[[ PROVIDED ENTRIES, beginning ]]

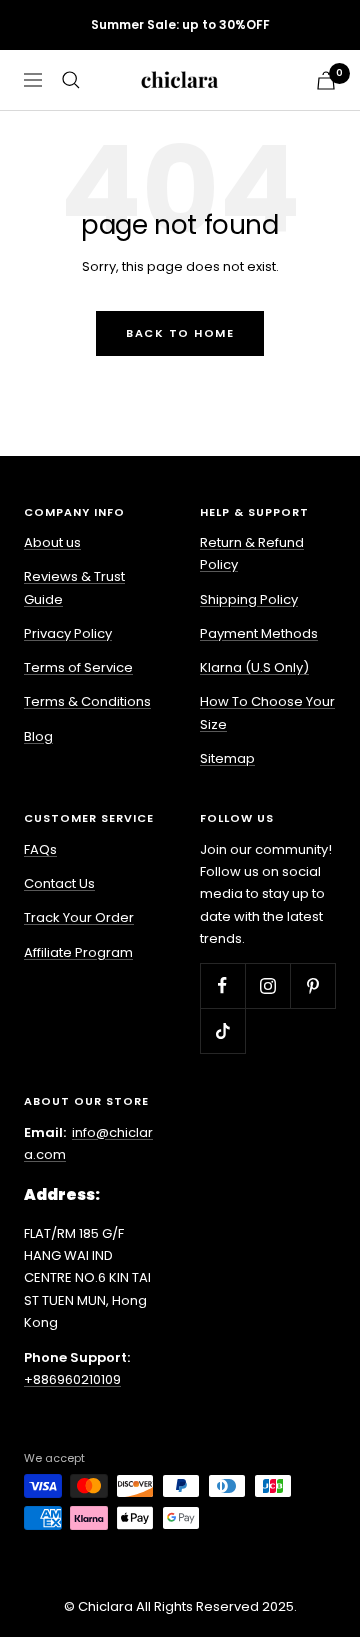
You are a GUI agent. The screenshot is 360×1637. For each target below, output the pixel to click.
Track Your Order (79, 917)
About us (52, 542)
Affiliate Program (78, 952)
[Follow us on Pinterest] (312, 985)
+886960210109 (72, 1379)
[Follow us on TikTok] (222, 1030)
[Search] (71, 80)
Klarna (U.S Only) (254, 667)
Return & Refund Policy (252, 553)
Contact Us (59, 883)
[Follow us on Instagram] (267, 985)
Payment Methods (259, 633)
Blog (38, 736)
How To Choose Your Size (267, 712)
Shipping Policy (249, 599)
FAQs (40, 849)
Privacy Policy (68, 633)
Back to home (180, 333)
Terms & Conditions (87, 701)
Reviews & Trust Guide (74, 587)
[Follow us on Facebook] (222, 985)
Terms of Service (78, 667)
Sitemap (227, 758)
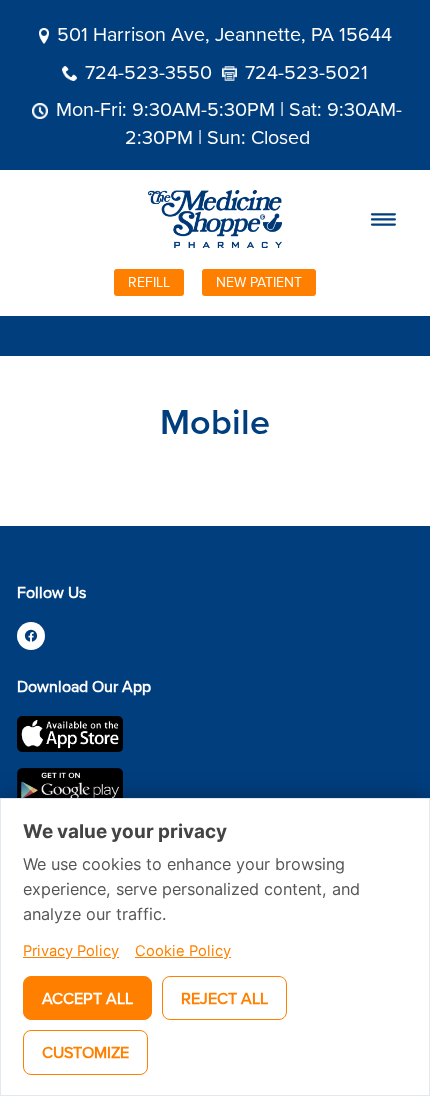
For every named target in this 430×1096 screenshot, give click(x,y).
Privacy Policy (71, 951)
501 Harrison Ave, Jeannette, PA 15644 (224, 33)
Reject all (224, 998)
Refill (149, 282)
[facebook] (31, 636)
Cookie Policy (183, 951)
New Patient (259, 282)
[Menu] (384, 219)
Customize (85, 1052)
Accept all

[[ PROVIDED ENTRIES, end ]]

#### [PROBLEM STATEMENT]
Reprint the entries above exactly, images removed.

#### [SOLUTION FOR THIS PROBLEM]
You are a GUI agent. The screenshot is 360×1637. For each target below, output the pixel to click.
Track Your Order (79, 917)
About us (52, 542)
Affiliate Program (78, 952)
[Follow us on Pinterest] (312, 985)
+886960210109 (72, 1379)
[Follow us on TikTok] (222, 1030)
[Search] (71, 80)
Klarna (U.S Only) (254, 667)
Return & Refund Policy (252, 553)
Contact Us (59, 883)
[Follow us on Instagram] (267, 985)
Payment Methods (259, 633)
Blog (38, 736)
How To Choose Your Size (267, 712)
Shipping Policy (249, 599)
FAQs (40, 849)
Privacy Policy (68, 633)
Back to home (180, 333)
Terms & Conditions (87, 701)
Reviews & Trust Guide (74, 587)
[Follow us on Facebook] (222, 985)
Terms of Service (78, 667)
Sitemap (227, 758)
For every named target in this 430×1096 screenshot, give click(x,y).
Privacy Policy (71, 951)
501 Harrison Ave, Jeannette, PA 15644 (224, 33)
Reject all (224, 998)
Refill (149, 282)
[facebook] (31, 636)
Cookie Policy (183, 951)
New Patient (259, 282)
[Menu] (384, 219)
Customize (85, 1052)
Accept all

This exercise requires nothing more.